═════ Фрагмент текста ═════
Выставка архитектура
В Музее архитектуры (МУАР) проходит выставка "Неслучившееся будущее", которая призвана стать первым шагом к долгожданному открытию в музее постоянной экспозиции. Сюжет выставки выстроен вокруг объекта, который в советское время был едва ли не главным и знаменитейшим экспонатом МУАРа,— деревянной модели неосуществленного Большого Кремлевского дворца, спроектированного Василием Баженовым. Комментирует СЕРГЕЙ ХОДНЕВ.
═════ Извлечённые записи ═════
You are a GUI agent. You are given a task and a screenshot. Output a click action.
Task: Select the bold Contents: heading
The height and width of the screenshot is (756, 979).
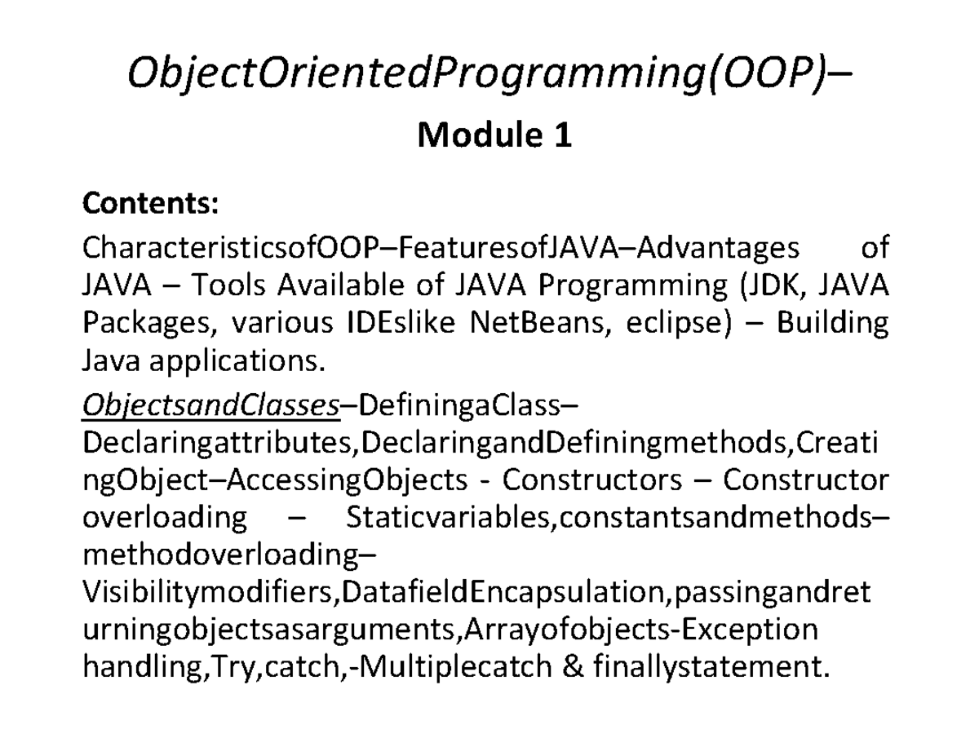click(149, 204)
═════
═════ Извлечённые записи ═════
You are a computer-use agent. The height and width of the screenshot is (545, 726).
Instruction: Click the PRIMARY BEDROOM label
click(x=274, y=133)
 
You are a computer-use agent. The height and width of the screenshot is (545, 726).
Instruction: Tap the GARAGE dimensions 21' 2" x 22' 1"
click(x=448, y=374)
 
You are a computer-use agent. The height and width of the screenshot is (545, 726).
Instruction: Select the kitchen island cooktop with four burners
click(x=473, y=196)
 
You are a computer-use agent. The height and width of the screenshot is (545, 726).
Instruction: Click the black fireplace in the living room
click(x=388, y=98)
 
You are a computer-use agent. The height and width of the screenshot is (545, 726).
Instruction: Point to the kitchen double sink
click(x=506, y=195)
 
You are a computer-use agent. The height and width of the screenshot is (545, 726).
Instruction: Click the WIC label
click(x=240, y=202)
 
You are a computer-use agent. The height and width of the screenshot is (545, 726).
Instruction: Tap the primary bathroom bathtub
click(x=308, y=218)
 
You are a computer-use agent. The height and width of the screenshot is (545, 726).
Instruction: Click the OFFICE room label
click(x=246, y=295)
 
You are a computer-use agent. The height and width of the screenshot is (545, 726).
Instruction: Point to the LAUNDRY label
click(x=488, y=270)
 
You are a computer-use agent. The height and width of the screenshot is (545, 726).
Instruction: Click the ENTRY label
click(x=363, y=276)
═════
**Указание A:**
Выведите из заметки о выставке участок от "Выставка архитектура" до "Комментирует СЕРГЕЙ ХОДНЕВ." без изменений.
**Указание B:**
Перечислите все имена собственные из заметки о выставке: названия учреждения, выставки и здания, а также имена людей. Каждое дайте отдельной строкой в начальной форме, аббревиатуру укажите в скобках после полного названия.

**Итоговый результат A:**
Выставка архитектура
В Музее архитектуры (МУАР) проходит выставка "Неслучившееся будущее", которая призвана стать первым шагом к долгожданному открытию в музее постоянной экспозиции. Сюжет выставки выстроен вокруг объекта, который в советское время был едва ли не главным и знаменитейшим экспонатом МУАРа,— деревянной модели неосуществленного Большого Кремлевского дворца, спроектированного Василием Баженовым. Комментирует СЕРГЕЙ ХОДНЕВ.

**Итоговый результат B:**
Музей архитектуры (МУАР)
Неслучившееся будущее
Большой Кремлевский дворец
Василий Баженов
Сергей Ходнев